Rewrite the records below, swapping "The image size is" for "The screenshot size is" and changing nothing else. Leave the pictures out.
################
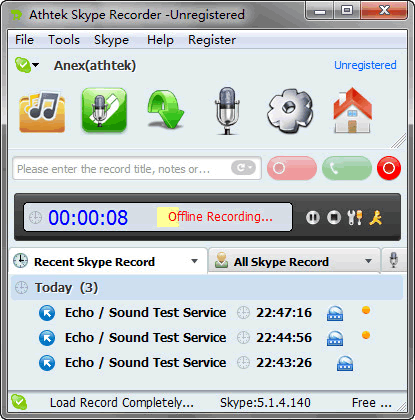
Task: Open the recordings music folder icon
Action: (42, 112)
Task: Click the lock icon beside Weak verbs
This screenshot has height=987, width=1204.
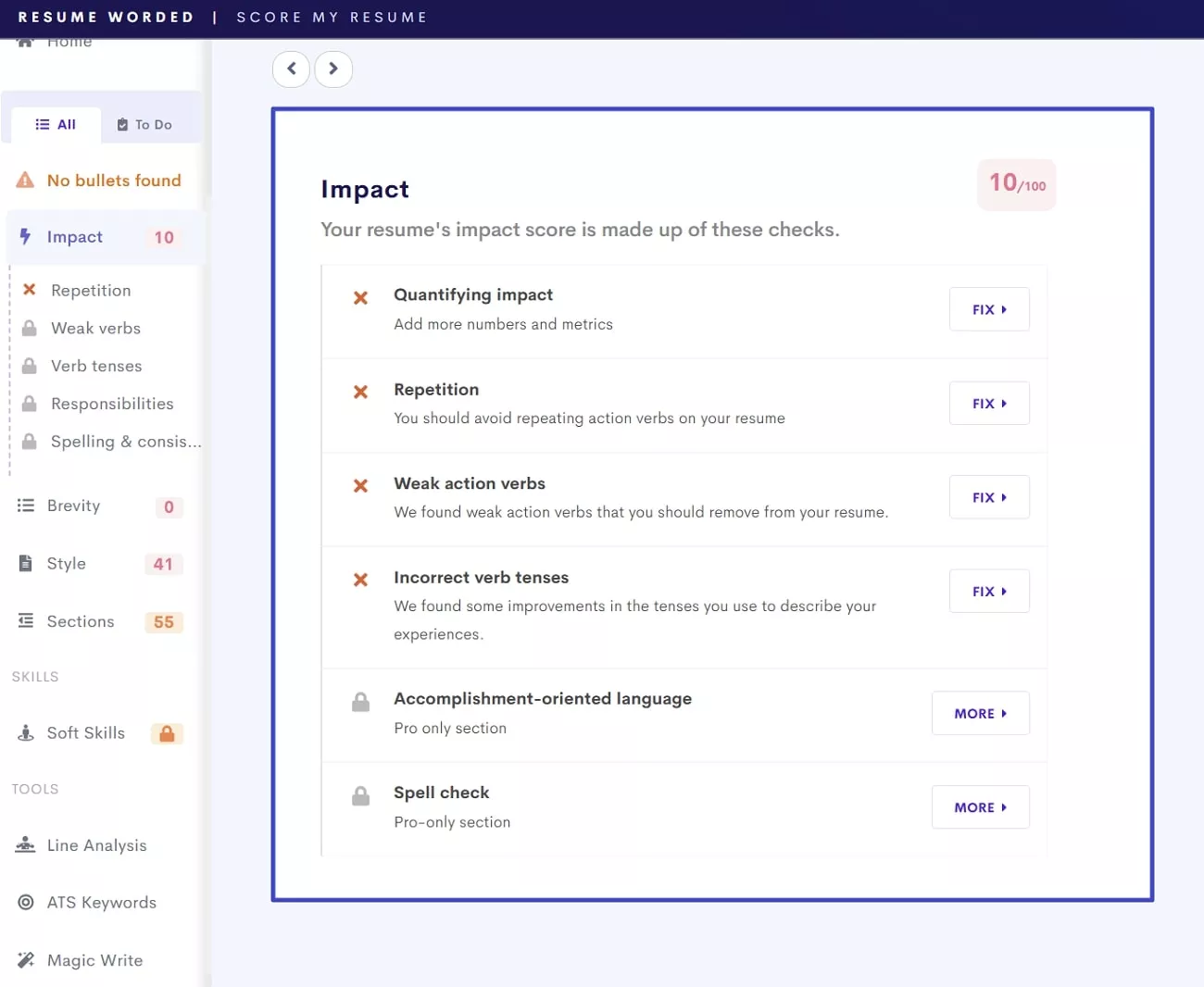Action: pyautogui.click(x=30, y=328)
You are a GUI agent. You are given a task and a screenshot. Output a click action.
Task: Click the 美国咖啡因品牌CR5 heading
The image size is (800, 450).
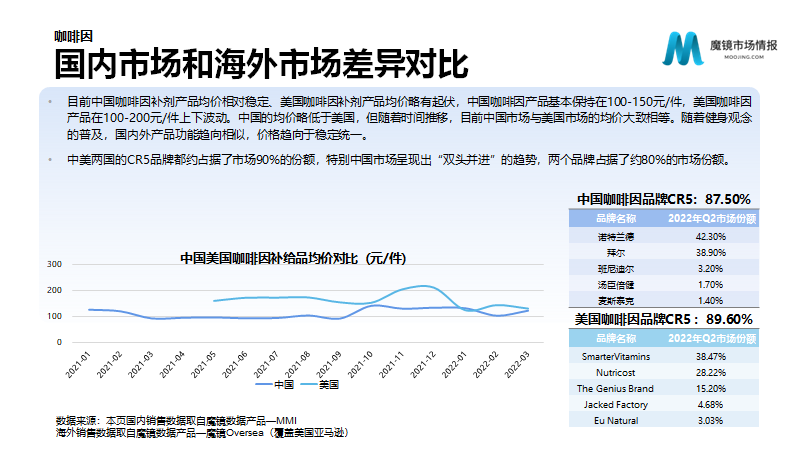tap(664, 319)
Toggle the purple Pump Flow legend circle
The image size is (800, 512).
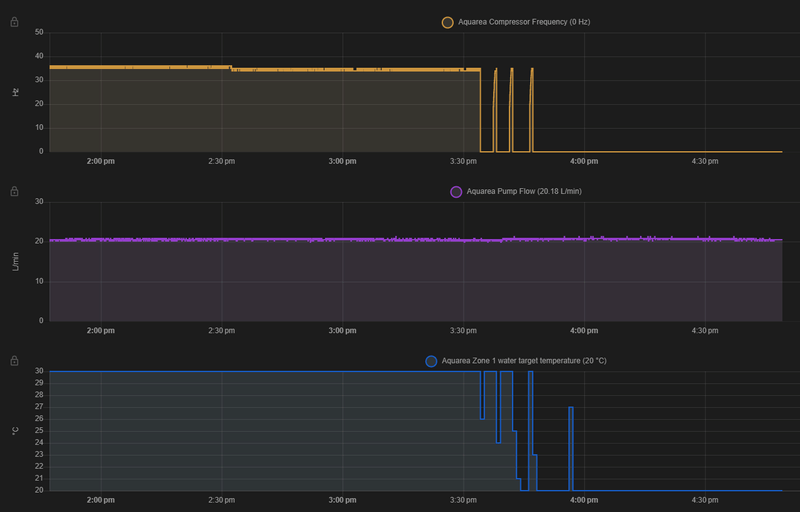456,191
################
Correct output:
Task: Open the recordings music folder icon
Action: (42, 112)
Task: Click the lock icon beside Weak verbs
This screenshot has height=987, width=1204.
Action: pyautogui.click(x=30, y=328)
You are a GUI agent. You are given a task and a screenshot. Output a click action.
Task: Click the 美国咖啡因品牌CR5 heading
The screenshot size is (800, 450).
tap(664, 319)
Toggle the purple Pump Flow legend circle
The screenshot size is (800, 512).
456,191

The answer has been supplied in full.